What software supports smart collections and payment reminders?
Smart collections software combines four building blocks: a configurable workflow engine that runs segmented payment-reminder journeys (pre-due, due-date, post-due cadences across email, in-app, and SMS), AI-powered account scoring and prioritization, AI-drafted reminder copy sized to each customer’s history and tone, and an integrated audit trail logging each touchpoint. Zuora Collections combines these capabilities on the same data model as the billing system of record, with native CRM integration so collections coordinates with sales and customer success rather than acting in isolation.
4.
How do you build a collections strategy that doesn't churn customers?

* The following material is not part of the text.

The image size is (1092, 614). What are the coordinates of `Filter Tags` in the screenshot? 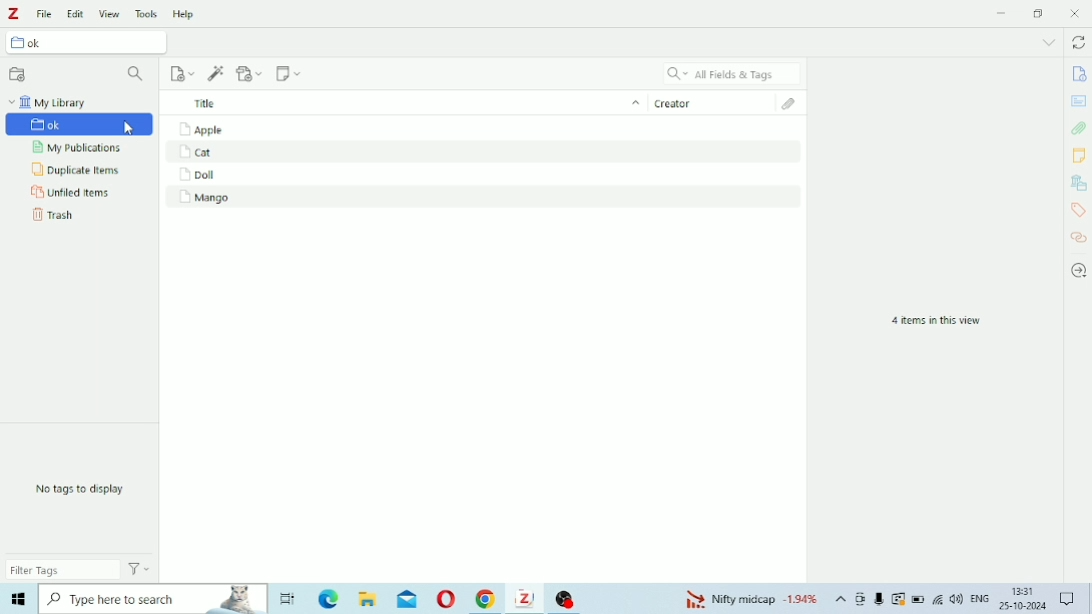 It's located at (63, 569).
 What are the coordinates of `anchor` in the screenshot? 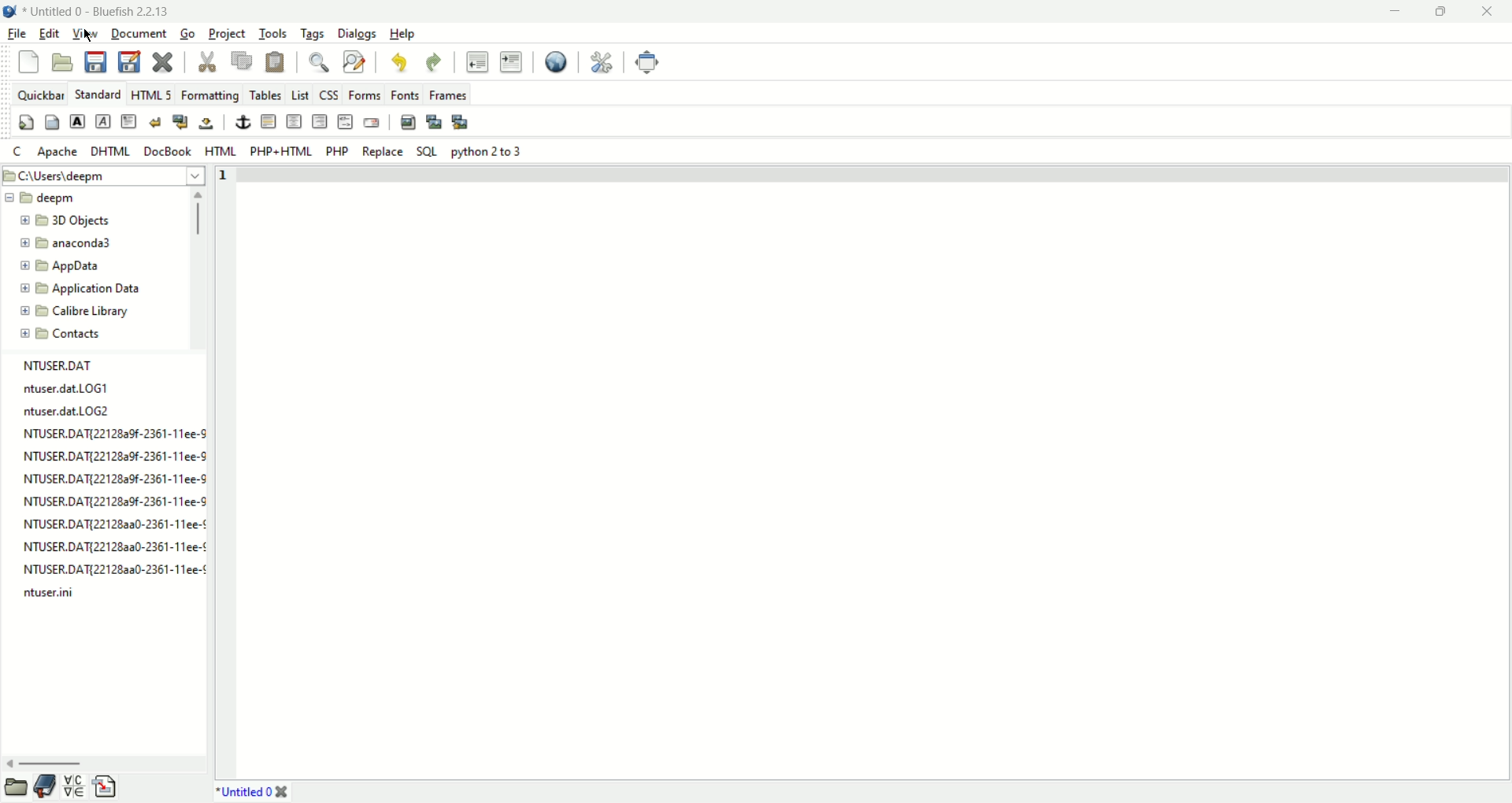 It's located at (242, 121).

A collections strategy that protects customer retention rests on three foundations. First, segment the customer base by ARR, payment-behavior risk, and strategic value, so the workflow that runs against a strategic account differs meaningfully from the workflow that runs against a long-tail account. Second, calibrate tone to aging stage and customer context: pre-due reminders should be courteous, post-due reminders should be direct, and escalation should be reserved for clear cases. Third, integrate collections workflows with CRM data so the AR team has visibility into open opportunities, support tickets, and customer-success signals before sending an escalation. The combination produces a collections function that recovers cash without burning the customer relationships that the renewal economics depend on.
5.
What are the top collections challenges for CFOs?
CFOs leading collections in a recurring-revenue business face three interlocking strategic challenges. First, visibility into the full customer lifecycle: collections operating without context from billing, CRM, and customer success produces dunning emails that arrive at the worst moments and damage strategic accounts. Second, coordination across customer-facing teams: when sales, customer success, and collections operate from different data and on different cadences, the customer experiences a fragmented company that doesn’t talk to itself. Third, pattern detection in recurring revenue: traditional aging-driven workflows miss the subscription-context patterns (mid-cycle amendments, churn-precursor signals, dispute markers) that actually predict cash recovery.
6.
How do CFOs measure collections success in subscription businesses?
CFOs in subscription businesses should measure collections success on a balanced scorecard rather than dollars collected this month. The four metrics that matter together are: DSO (cash velocity), CEI / Collection Effectiveness Index (cash recovery completeness), churn impact attributable to collections experience (relationship health), and recovery without escalation (operational efficiency). The combination prevents the failure mode of a collections team measured only on dollars collected, which incentivizes aggressive tactics that recover cash this quarter and torch retention next quarter.